Stored data ▸
━━━━━━━━━━━━━━━━━━━━
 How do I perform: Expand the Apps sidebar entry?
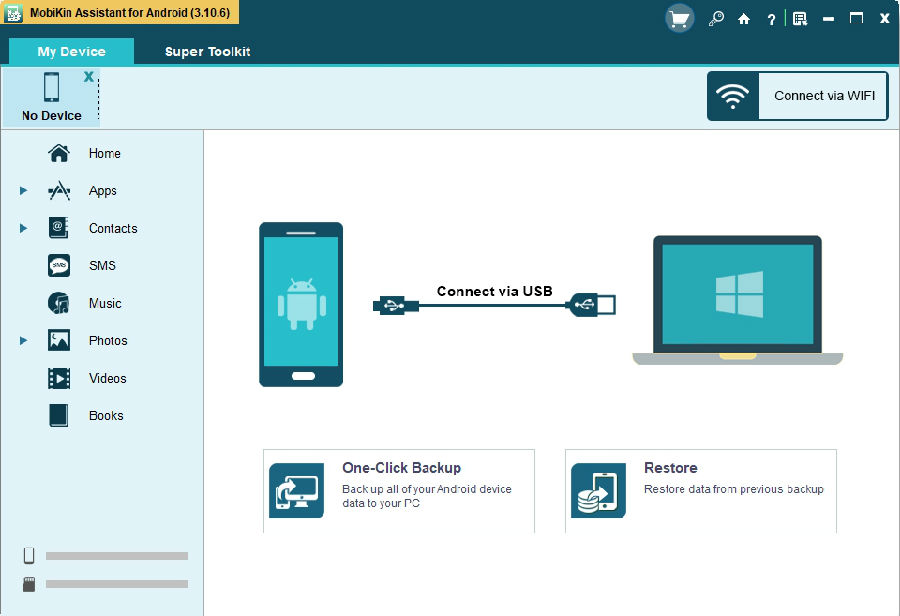(x=22, y=190)
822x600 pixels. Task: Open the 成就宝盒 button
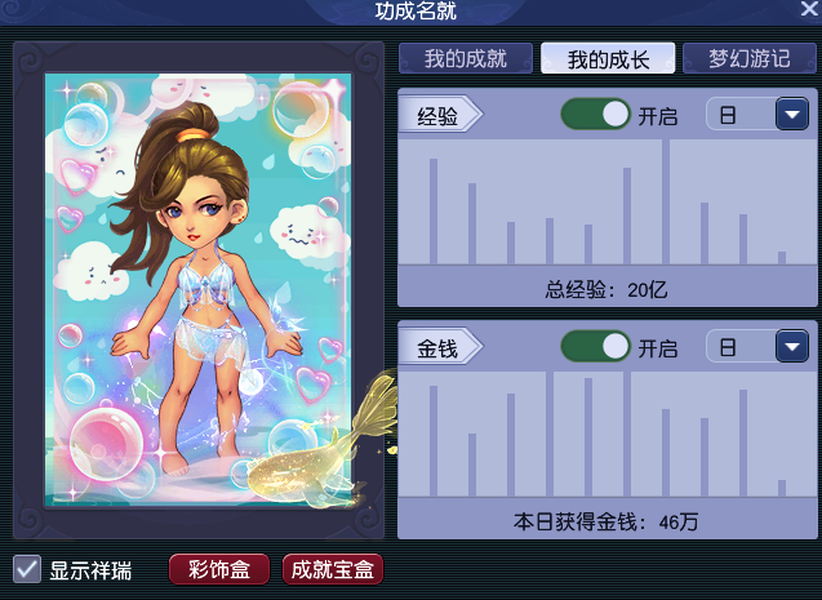[x=333, y=569]
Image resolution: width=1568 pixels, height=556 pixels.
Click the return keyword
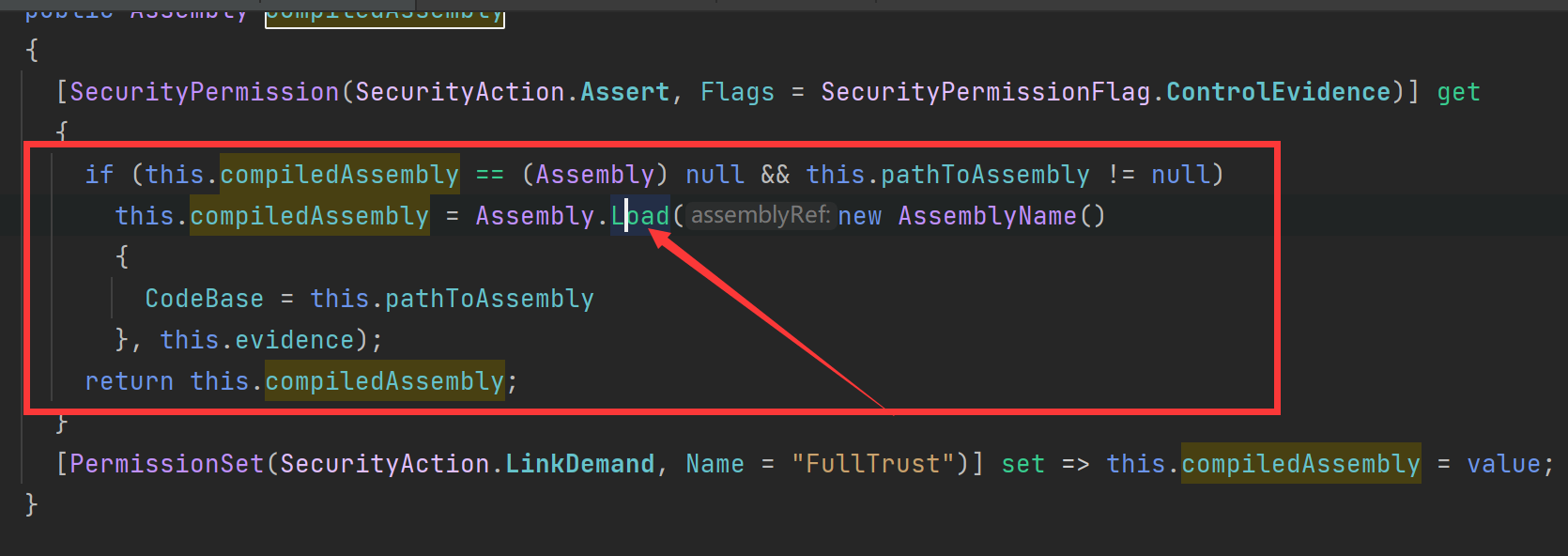130,381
━━━━━━━━━━━━━━━━━━━━
Problem details ▸ Please return only the lines running from the line with "Image resolution: width=1568" to the final line of the data, both included, exactly and without any pictures.

Exercise solution ▸
Image resolution: width=1568 pixels, height=556 pixels.
Click the return keyword
130,381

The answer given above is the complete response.